[DATASET EXCERPTS]
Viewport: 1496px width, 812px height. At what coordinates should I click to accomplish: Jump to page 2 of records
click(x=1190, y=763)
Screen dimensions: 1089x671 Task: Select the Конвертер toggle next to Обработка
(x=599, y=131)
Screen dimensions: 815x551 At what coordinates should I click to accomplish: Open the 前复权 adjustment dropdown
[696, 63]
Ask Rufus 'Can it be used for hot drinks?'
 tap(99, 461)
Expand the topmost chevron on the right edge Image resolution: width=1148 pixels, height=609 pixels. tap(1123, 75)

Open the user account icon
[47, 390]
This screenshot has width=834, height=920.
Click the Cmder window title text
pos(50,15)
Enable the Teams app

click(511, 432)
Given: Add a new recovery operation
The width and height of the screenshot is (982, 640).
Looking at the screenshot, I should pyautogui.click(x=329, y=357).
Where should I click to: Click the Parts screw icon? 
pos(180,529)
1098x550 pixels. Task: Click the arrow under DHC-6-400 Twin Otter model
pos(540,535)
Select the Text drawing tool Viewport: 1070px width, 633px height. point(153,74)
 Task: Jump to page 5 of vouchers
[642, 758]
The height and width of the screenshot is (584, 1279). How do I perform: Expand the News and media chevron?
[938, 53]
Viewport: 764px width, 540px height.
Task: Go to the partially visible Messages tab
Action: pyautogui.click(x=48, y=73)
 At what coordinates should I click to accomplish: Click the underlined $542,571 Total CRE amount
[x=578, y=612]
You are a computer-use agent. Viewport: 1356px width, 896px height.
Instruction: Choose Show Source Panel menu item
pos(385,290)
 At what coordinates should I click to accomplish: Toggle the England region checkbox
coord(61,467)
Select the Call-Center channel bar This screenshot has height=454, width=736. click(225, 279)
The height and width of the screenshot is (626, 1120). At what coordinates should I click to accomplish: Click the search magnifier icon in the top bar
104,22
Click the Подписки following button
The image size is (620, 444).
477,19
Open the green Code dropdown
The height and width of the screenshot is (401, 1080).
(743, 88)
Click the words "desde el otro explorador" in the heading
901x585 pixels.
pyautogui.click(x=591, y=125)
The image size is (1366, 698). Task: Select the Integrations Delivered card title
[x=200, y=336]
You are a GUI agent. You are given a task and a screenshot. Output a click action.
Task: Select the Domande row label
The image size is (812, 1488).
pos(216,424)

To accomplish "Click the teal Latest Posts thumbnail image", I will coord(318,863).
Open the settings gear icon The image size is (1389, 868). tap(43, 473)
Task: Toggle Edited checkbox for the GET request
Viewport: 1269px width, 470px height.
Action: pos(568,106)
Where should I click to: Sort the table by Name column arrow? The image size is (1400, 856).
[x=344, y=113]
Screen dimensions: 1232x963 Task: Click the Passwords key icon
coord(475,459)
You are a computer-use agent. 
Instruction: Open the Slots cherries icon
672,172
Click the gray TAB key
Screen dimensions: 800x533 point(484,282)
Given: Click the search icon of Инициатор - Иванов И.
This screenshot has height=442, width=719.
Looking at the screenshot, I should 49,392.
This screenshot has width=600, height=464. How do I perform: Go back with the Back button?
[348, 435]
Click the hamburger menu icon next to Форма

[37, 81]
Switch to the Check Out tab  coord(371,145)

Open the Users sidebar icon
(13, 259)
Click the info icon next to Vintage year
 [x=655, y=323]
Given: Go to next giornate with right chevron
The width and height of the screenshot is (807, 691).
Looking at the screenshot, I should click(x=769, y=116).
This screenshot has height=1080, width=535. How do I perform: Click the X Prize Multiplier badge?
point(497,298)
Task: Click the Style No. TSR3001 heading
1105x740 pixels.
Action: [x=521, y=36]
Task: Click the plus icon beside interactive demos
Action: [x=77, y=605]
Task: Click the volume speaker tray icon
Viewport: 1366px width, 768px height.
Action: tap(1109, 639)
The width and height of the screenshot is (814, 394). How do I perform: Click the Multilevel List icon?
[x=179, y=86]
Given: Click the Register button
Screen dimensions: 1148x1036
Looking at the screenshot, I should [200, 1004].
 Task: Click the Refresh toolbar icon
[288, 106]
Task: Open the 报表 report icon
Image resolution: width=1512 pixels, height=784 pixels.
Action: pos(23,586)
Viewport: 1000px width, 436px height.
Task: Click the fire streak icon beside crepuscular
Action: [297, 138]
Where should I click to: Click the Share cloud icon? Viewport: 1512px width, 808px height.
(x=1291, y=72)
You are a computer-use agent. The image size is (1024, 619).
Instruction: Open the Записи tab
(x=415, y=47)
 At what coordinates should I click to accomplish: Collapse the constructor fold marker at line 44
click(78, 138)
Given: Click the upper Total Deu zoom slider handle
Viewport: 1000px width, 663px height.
[/DATASET EXCERPTS]
TASK OBJECTIVE:
Take every line above that includes the string "heading" and return it.

ANSWER TO THIS EXERCISE:
Click the words "desde el otro explorador" in the heading
Task: Click the Style No. TSR3001 heading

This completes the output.